[Selected extract]:
-- START --
Hi!
> I'll chime in on the value of allowing multiple formats. Allowing
> multiple formats:
>
> 1) Allows tools which migrate data to bibjson to preserve strings with
> their original markup while also creating new strings in a more
> standard format.
> 2) Allows data set publishers to provide alternative formats for
> strings to ensure that records can be displayed on a wide variety of
> systems.
>
Yes
> In fact, I think we can do better than support multiple formats, and
> support multiple alternative strings. In this way we can attach
> arbitrary
> attributes to a string. We could, for example, attach
> language attributes, which would be especially useful for user
> interfaces. (Users will probably prefer to see abstracts and subject
> headings in their own language.)
>
Since the beginning of these BibJSON discussion (what, 8 months ago to a
year?) I thought the goal was to make these set of record descriptions
as simple as possible. Just describe the information about the records,
nothing more nothing less, is a more or less free-form.
What you are describing bellow certain works, however I would like to
mention a couple of things that could make the whole thing cleaner, and
that explains some of the process we try to explain for a couple of
weeks now.
The problem I see with this solution is that you are mixing two totally
different things in the sae *instance records* description file:
(1) all properties related to the records themselves (title, authors, etc)
(2) system processing properties such as: the language of a string, the
format of a string, etc, etc, etc.
This can be ok, don't get me wrong, but this certainly make instance
records files (this is what the data publisher really care about at the
end) much more complex.
Lets take the BKN usecase: sharing research related information between
departments. In this usecase, the data publishers are professors,
students, etc. People with, or without any knowledge in data description
& maintenance. They don't know what Unicode is, what a charset is, what
the ISO standard for language codes are, what an "original" record is,
etc, etc, etc.
They know that their article has a title, a isbn, authors, affiliated
institutions, etc. They only want to know what "attribute" to use to
describe that information. (give me the cookbook, but don't talk about
the chemical process of the interaction between all nutriments).
It is given this specific vision, this specific use-case, and by keeping
this kind of user in minds, that we created the schemas, and that we put
all the "system oriented" information directly in the schemas. We could
have done like XML and N3 and other serialization formats to add the
format, and language, and datatype information directly in the instance
records files, but given the use-case, we choose not to, and to put that
in the schema.
-- END --
[Data shown]:
-- START --
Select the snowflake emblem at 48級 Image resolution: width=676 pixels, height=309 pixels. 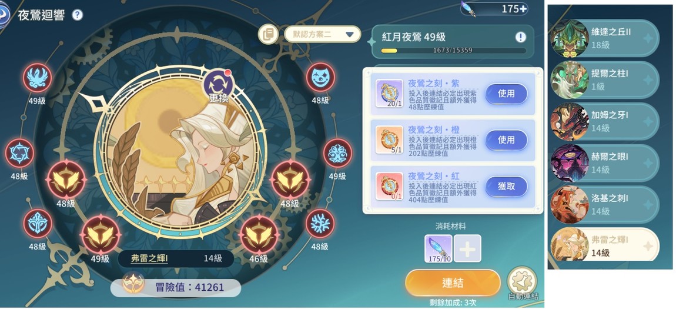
-- END --
[Problems to work on]:
1. In the BibJSON thread, switch "use-case" to "scenario" and write out the passage from "It is given" up to and including "in the schema.".
2. Pick up the BibJSON thread after its final sentence and continue it.

[Results of the tasks]:
1.
It is given this specific vision, this specific scenario, and by keeping
this kind of user in minds, that we created the schemas, and that we put
all the "system oriented" information directly in the schemas. We could
have done like XML and N3 and other serialization formats to add the
format, and language, and datatype information directly in the instance
records files, but given the scenario, we choose not to, and to put that
in the schema.

2.
We want the record files as simple as possible.
It is why we created a "format" attribute that is defined in the
*schema* and not the *instance records* file. About the language, is it
a necessary complexity addition? We could add it to the schema too,
however, won't it be better to create language specific datasets instead
of putting all languages in the same one? Lets take Wikipedia. For the
record USA, would you prefer having one dataset per language, or having
the USA record with 45 times the same attribute in different languages?
Also, isn't a little bit complex to *only* describe a title literal?
> "title" : {
> "type" : "RichStringList",
> "strings" : [
> {
> "type" : "RichString"
> "value" : "An L(⅓ + ε) Algorithm for the Discrete Logarithm
> Problem for Low Degree Curves",
> "format" : "unicode",
> "language" : "en"
> },
> {
> "type" : "RichString"
> "value" : "An $L (1/3 + \epsilon)$ Algorithm for the Discrete
> Logarithm Problem for Low Degree Curves",
> "format" : "latex",
> "language" : "en",
> "original" : "true",
> "preferred" : "true"
> },
> {
> "type" : "RichString"
> "value" : "An L(1/3 + Epsilon) Algorithm for the Discrete
> Logarithm Problem for Low Degree Curves",
> "format" : "ascii",
> "language" : "en"
> }
> ]
> }
>
Won't this be easier, faster and more efficient?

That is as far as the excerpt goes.